Remy worked out in his head what he was already assuming to be the truth. “It’s in the Inverted Keep.”

“Yes,” Biri-Daar said. “It’s in the Inverted Keep.”

“How did the Inverted Keep get… inverted?” Remy asked. Also he wanted to ask what were those shapes dancing at the edge of the darkness ahead of them, but they were far enough not to worry about just yet… and in any case could be just illusions born of the road’s bizarre origins… and the story Biri-Daar told was too fascinating. Remy couldn’t imagine listening to anything else…

There was a jerk around his waist, and Remy flew off his horse and hit the ground hard. The impact jarred something loose in his shoulder, and also in his mind. He had been ensorcelled! Something…

The thing wrapped around his waist was a vine. Remy dug his heels into the earth and found his knife. He slashed at the vine until it snapped, and fell backward against the embankment of the Crow Road.

Suddenly the earth around him was alive with the vines-no, they were roots. And one of the great old trees at the edge of the road was moving. “Treant!” shouted Lucan. “A blackroot!”

Treants, those legendary guardians of the forests, were as vulnerable as other kinds of life to the undead transformations that occurred along the Crow Road. This one moved with the sound of crackling bark and the whisper of long-dead leaves that did not fall from its branches. The roots binding Remy dragged him toward it. “Behind it,” he called out as the rest of the group leaped off their horses. “There’s something behind it!”

From either side of the treant, sword wraiths appeared, their blades catching the moonlight. Remy struggled to draw his own sword but his arm was bound fast. All he could do was saw with his knife at the roots that drew him ever closer to the treant’s great fists, which would pound him into a bloody paste in the undergrowth.

If the sword wraiths didn’t kill him first.

Keverel was the first to reach him. Forbidden by his oaths to use bladed weapons, he lent his weight to Remy’s struggle against the roots, while raising his holy symbol high with one hand and calling out. “Back, spawn of the Shadowfell! By Erathis, you shall not have this boy!”

The wraiths paused and flitted smoothly away from Keverel, keeping Remy between them and the cleric. “We will have either him or what he carries, holy man,” one of them said. “Or perhaps both.”

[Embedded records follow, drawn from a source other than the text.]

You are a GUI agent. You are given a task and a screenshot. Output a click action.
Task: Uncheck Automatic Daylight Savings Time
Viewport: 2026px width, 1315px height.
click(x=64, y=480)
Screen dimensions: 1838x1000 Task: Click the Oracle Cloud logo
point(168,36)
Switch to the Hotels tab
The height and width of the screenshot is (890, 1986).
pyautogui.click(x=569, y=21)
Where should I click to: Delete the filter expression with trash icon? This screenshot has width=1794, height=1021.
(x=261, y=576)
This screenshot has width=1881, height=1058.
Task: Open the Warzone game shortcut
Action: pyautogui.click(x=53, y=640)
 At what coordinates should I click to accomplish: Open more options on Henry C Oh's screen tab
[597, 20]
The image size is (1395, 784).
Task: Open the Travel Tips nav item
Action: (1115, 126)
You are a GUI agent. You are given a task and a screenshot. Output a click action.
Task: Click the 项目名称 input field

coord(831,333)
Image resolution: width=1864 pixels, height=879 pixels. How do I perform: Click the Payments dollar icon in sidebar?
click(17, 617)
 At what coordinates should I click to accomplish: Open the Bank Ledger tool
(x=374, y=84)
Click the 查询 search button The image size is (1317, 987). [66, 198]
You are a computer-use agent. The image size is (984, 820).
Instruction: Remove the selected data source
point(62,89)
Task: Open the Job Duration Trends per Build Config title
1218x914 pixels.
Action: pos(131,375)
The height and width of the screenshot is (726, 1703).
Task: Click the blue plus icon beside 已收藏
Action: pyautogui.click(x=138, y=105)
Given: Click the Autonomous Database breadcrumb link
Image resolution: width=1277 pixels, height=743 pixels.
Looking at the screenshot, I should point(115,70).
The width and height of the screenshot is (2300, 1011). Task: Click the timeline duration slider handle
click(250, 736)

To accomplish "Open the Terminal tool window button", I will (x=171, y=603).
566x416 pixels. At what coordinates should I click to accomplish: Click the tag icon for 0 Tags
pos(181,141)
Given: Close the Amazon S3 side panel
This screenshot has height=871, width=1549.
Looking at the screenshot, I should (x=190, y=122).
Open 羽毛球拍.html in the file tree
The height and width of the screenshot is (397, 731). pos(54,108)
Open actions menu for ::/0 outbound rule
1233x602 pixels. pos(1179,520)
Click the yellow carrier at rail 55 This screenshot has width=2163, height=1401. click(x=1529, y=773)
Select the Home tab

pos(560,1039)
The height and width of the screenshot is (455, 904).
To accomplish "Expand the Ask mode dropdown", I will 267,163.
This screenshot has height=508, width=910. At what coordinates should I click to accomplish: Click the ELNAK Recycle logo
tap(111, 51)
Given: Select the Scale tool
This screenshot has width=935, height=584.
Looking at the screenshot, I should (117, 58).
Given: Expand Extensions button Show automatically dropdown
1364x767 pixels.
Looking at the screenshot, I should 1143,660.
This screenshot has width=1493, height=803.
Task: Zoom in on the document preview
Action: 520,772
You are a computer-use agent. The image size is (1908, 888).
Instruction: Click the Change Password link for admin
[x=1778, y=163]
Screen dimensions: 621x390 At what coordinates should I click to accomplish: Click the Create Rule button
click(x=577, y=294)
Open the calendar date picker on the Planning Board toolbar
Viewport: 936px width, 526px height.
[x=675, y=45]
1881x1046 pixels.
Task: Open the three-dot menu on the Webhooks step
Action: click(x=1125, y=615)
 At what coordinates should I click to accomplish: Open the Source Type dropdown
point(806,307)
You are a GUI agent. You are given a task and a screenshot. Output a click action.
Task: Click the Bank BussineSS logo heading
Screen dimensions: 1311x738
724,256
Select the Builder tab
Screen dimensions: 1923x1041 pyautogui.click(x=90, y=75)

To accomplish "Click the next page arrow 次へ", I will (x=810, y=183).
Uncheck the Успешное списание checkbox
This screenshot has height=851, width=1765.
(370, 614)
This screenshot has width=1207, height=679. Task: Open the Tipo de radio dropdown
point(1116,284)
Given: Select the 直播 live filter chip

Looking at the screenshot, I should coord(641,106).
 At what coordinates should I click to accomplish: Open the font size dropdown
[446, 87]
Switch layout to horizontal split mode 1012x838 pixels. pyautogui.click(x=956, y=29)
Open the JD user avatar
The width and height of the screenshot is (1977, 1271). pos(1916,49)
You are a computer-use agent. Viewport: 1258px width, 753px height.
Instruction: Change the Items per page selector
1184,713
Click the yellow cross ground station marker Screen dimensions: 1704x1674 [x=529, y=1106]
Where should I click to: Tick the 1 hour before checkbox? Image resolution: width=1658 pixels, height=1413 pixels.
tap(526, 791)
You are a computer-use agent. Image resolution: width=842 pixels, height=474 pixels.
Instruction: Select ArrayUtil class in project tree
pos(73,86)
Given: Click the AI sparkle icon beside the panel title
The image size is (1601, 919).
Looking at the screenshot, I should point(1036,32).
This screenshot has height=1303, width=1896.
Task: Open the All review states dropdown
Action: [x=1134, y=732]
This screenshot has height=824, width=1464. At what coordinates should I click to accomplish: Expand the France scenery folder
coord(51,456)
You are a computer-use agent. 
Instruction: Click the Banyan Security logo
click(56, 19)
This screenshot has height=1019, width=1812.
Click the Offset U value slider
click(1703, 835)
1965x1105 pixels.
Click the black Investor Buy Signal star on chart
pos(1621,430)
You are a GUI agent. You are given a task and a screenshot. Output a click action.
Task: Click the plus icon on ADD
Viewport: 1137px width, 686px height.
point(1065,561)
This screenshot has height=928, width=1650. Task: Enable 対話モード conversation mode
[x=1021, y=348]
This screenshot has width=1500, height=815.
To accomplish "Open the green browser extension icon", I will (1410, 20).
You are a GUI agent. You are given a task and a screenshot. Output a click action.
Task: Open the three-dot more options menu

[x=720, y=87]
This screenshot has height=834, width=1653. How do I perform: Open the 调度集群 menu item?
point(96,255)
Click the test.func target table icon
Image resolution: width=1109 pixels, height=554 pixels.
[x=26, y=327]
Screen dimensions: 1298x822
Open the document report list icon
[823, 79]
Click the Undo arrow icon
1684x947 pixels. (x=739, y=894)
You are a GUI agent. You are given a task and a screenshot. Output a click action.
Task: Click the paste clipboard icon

“And perhaps we bring you along as well. The Shadowfell has delights for the mortal who denies himself worldly pleasures,” the other added. One of Lucan’s arrows passed right through it, wisps of black the only sign of its passage until it thunked into the trunk of the treant. Rumbling, the undead tree spirit took a step toward Remy.

Paelias landed next to Remy, sword drawn and ready to engage the wraiths. “You surely draw a lot of attention, youngling,” the eladrin said. His sword flicked out and was parried by one of the wraiths. “Lucan! Even the odds, mind?”

From the wraiths’ side, Lucan attacked, driving one of them into the other. Both glided out of his reach, but Paelias was watching the shadows and was ready when the first emerged from the shadowglide. His sword struck home, bringing a miserable screech from the wraith, whose return stroke caught only Paelias’s blade. Pressing his advantage, the eladrin struck again, and with a trailing scream the swordwraith vanished. Lucan awaited the other’s return from its shadowglide, looking hard for any trace of moongleam on its blade.

Biri-Daar thudded to the ground next to Keverel as the blackroot treant took another slow, implacable step forward. “I am loath to do this,” she said.

Landing next to her with flint and steel in one hand and an oil-soaked torch in the other, Kithri said, “If you let it squash Remy, it will probably go away.”

“Life is never that easy,” Biri-Daar said. She took a running step and leaped, new twin katars from Crow Fork Market reversed in her hands to use as improvised climbing axes. Below her, Kithri ignited her torch.